> _INPUT MATERIAL_

----

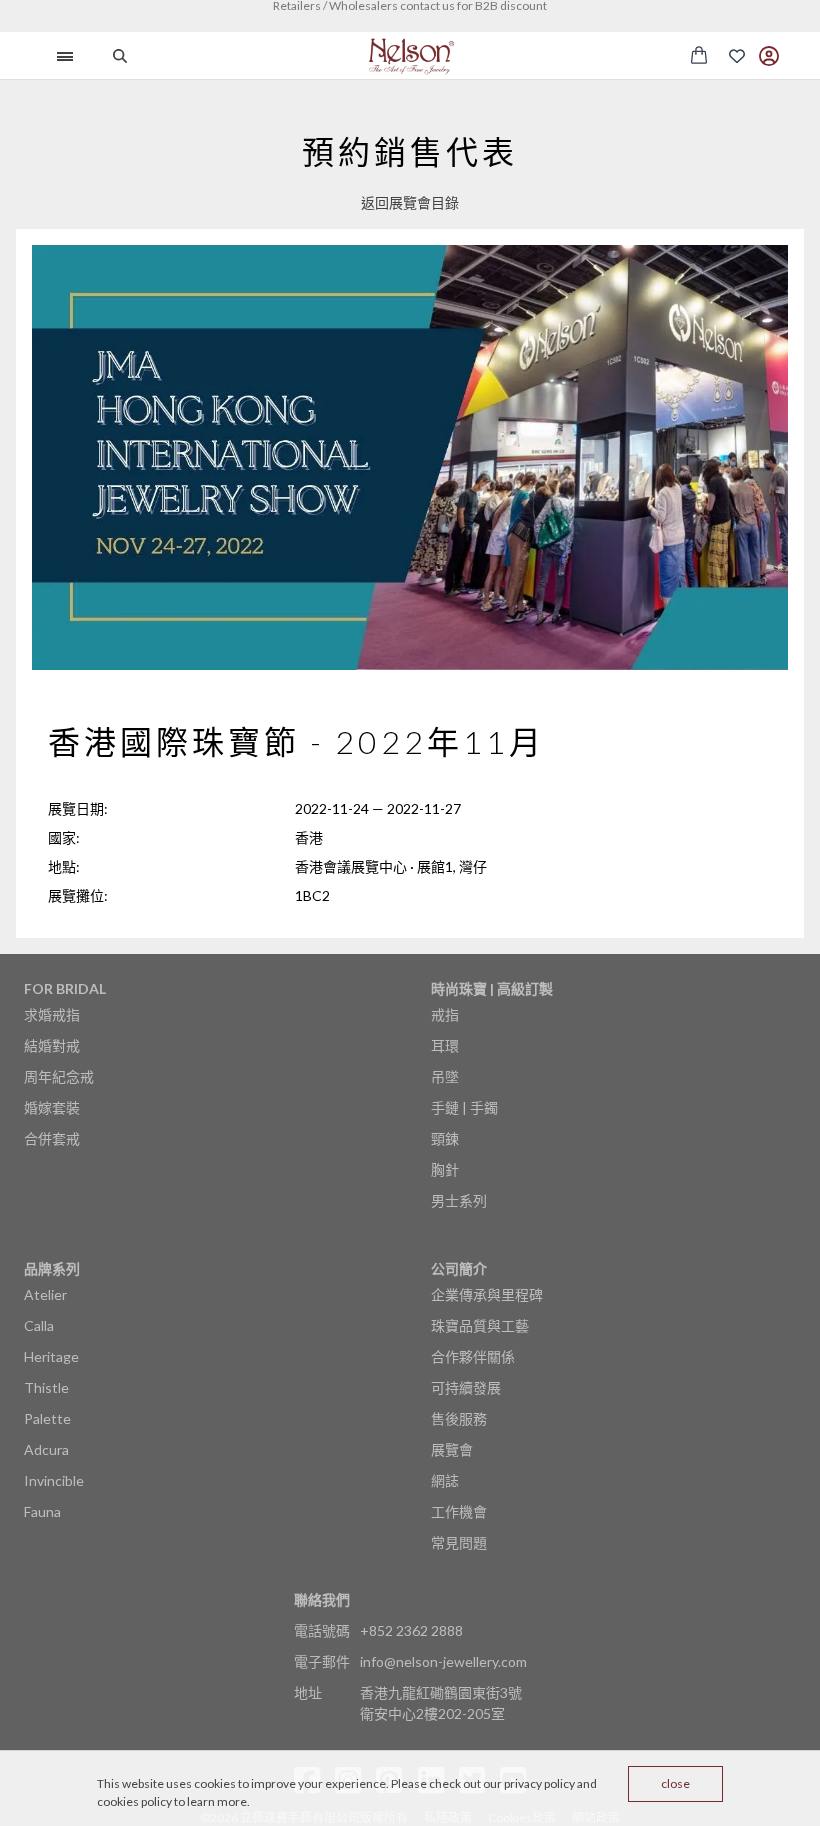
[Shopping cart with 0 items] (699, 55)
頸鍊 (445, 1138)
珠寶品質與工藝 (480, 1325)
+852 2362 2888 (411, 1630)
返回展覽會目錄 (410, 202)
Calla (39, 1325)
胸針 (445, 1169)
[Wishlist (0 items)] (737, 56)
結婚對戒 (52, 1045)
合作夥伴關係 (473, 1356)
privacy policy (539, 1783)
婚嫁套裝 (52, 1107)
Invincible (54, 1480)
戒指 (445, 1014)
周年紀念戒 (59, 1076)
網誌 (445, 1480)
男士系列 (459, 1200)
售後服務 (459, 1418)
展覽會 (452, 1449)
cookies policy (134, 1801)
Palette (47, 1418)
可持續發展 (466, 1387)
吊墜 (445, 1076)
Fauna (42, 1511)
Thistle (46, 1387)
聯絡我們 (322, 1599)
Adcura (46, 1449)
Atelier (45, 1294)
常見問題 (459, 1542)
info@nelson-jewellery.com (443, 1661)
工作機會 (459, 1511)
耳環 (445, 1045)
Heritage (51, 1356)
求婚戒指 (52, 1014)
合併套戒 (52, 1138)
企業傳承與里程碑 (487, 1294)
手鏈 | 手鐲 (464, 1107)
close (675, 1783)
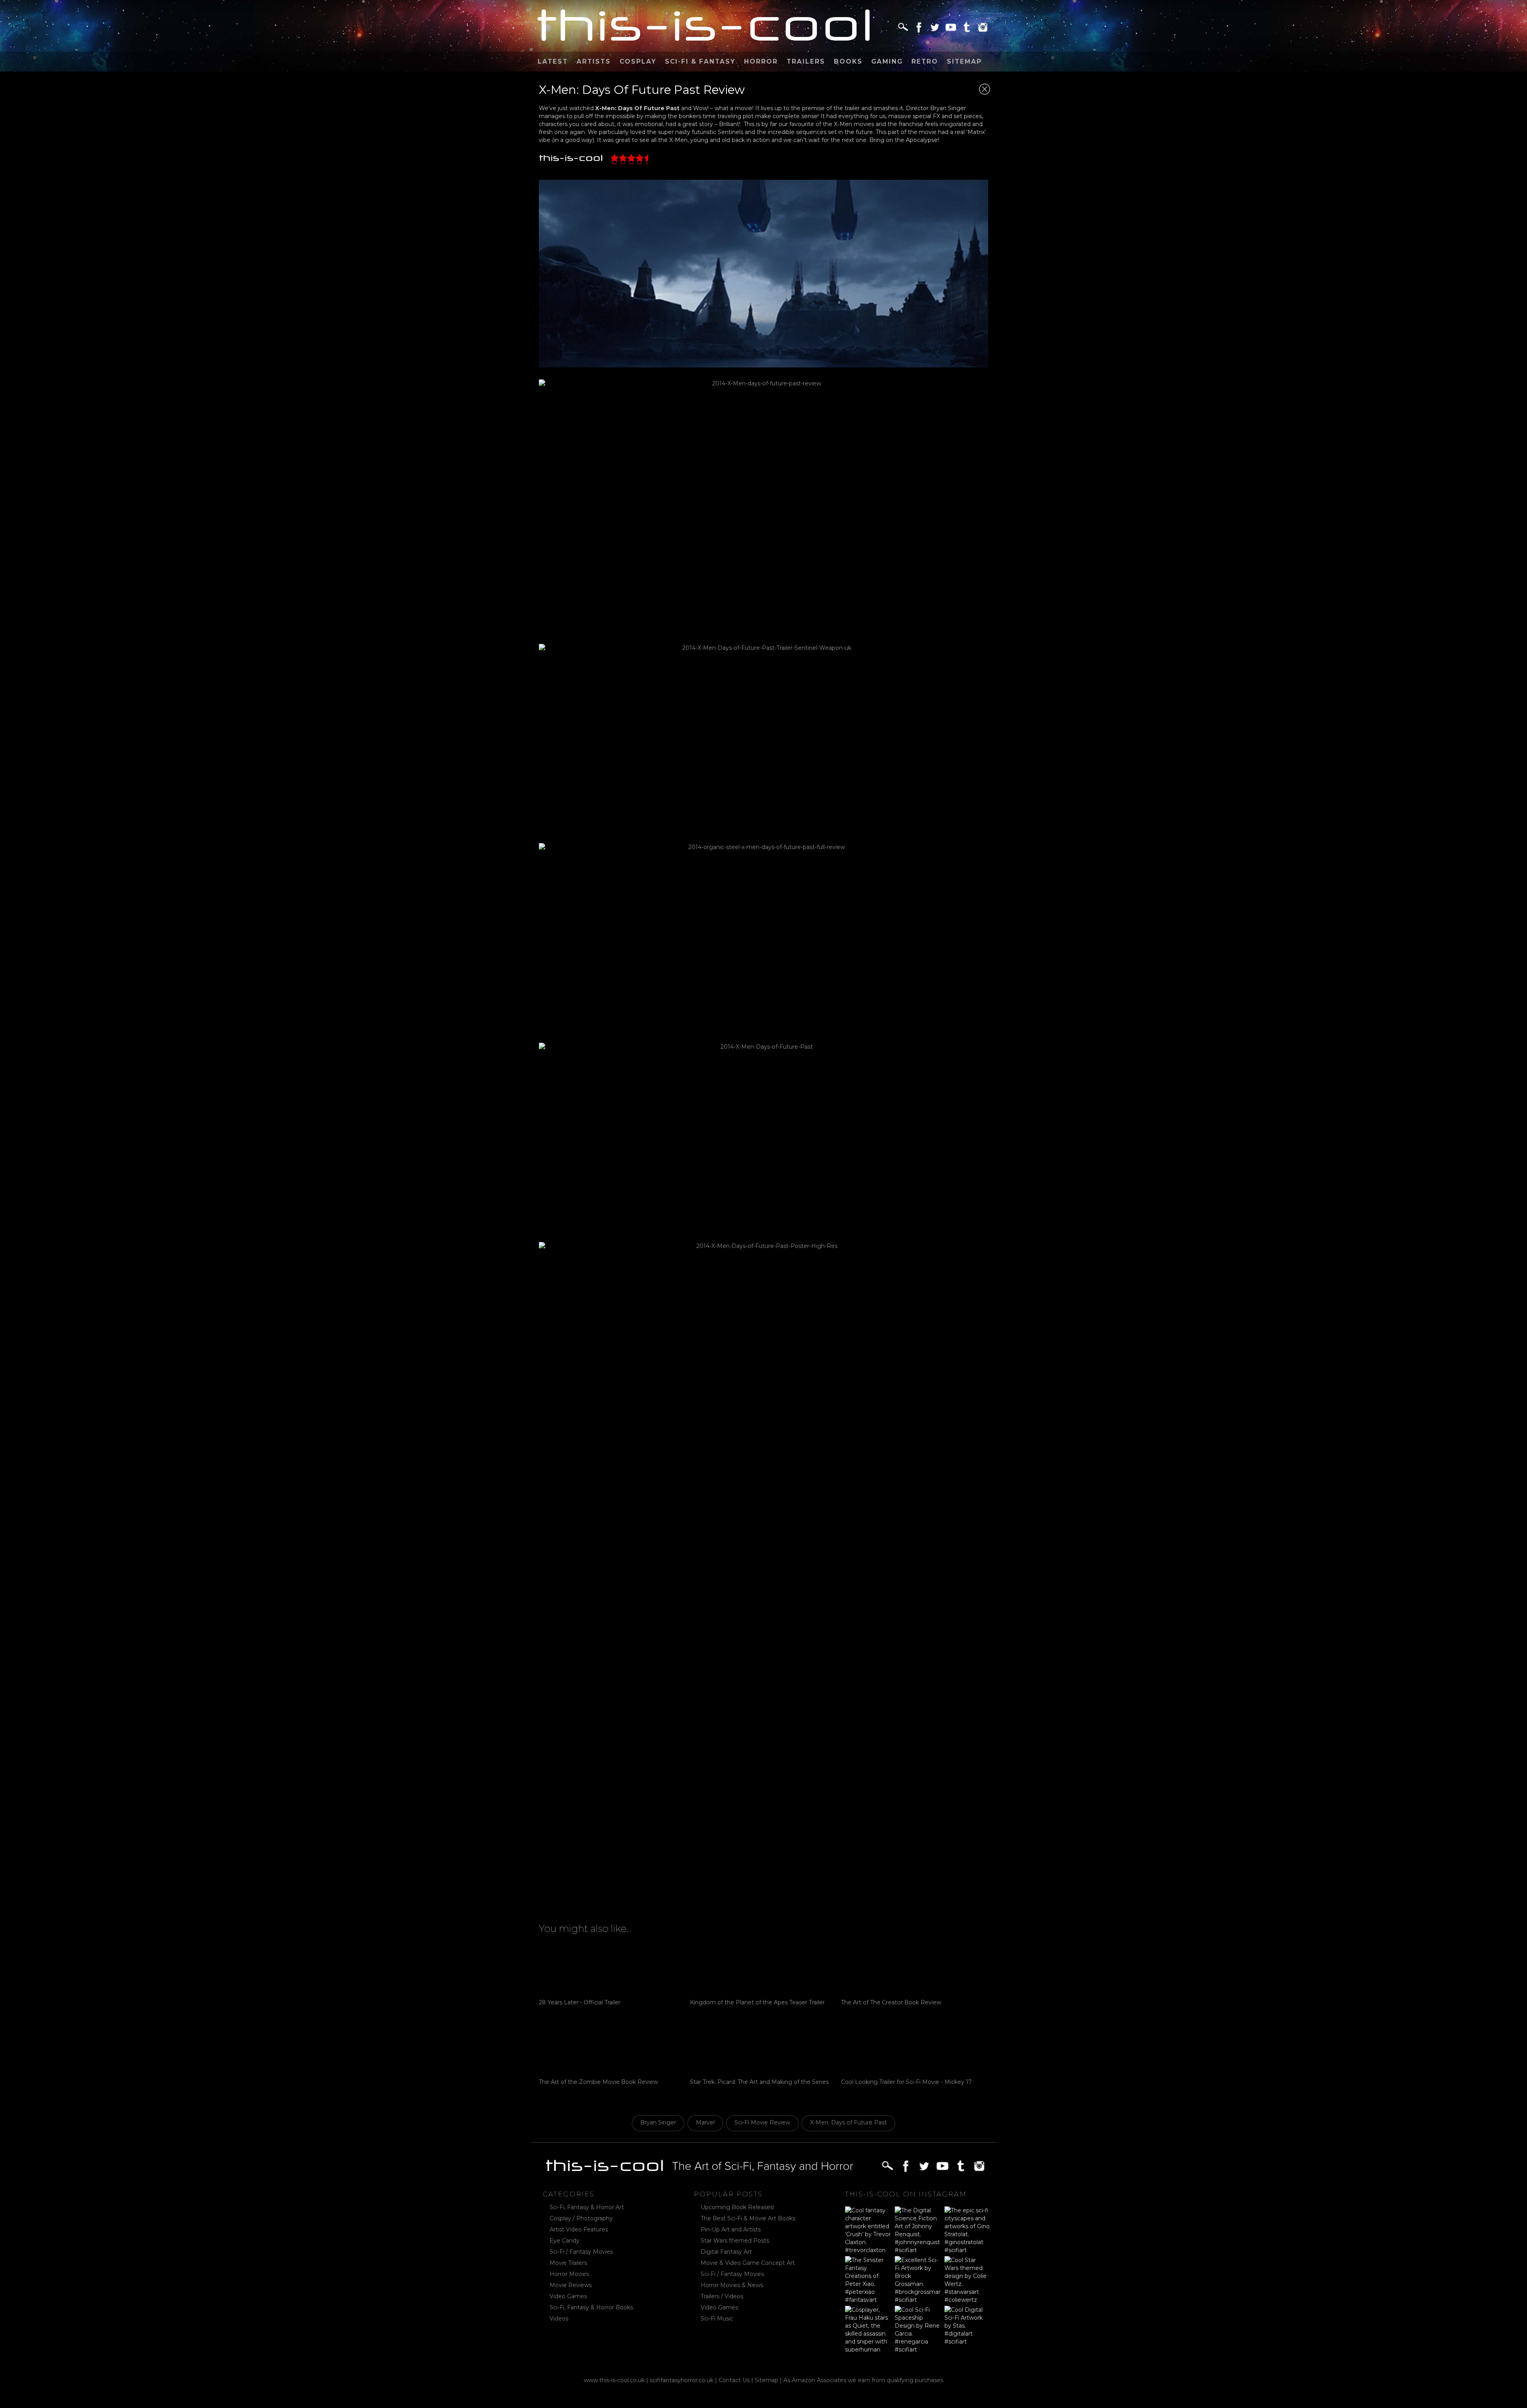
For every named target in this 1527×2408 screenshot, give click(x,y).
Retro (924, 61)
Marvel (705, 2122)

----

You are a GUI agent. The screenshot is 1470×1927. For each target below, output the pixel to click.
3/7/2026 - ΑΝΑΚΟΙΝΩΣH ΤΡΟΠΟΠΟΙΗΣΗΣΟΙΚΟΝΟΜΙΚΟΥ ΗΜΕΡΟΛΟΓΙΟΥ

----

> _TASK TO CARRY OUT_
In the listing above, find the line containing "周年紀念戒 (59, 1076)". Output it and every line after it up to and including the line containing "Marvel (705, 2122)", exactly, but skip the pictures.

> _EXERCISE SOLUTION_
周年紀念戒 (59, 1076)
網誌 (445, 1480)
男士系列 (459, 1200)
售後服務 (459, 1418)
展覽會 (452, 1449)
cookies policy (134, 1801)
Palette (47, 1418)
可持續發展 (466, 1387)
吊墜 (445, 1076)
Fauna (42, 1511)
Thistle (46, 1387)
聯絡我們 (322, 1599)
Adcura (46, 1449)
Atelier (45, 1294)
常見問題 (459, 1542)
info@nelson-jewellery.com (443, 1661)
工作機會 (459, 1511)
耳環 (445, 1045)
Heritage (51, 1356)
求婚戒指 (52, 1014)
合併套戒 (52, 1138)
企業傳承與里程碑 (487, 1294)
手鏈 | 手鐲 (464, 1107)
close (675, 1783)
For every named target in this 1527×2408 screenshot, give click(x,y).
Retro (924, 61)
Marvel (705, 2122)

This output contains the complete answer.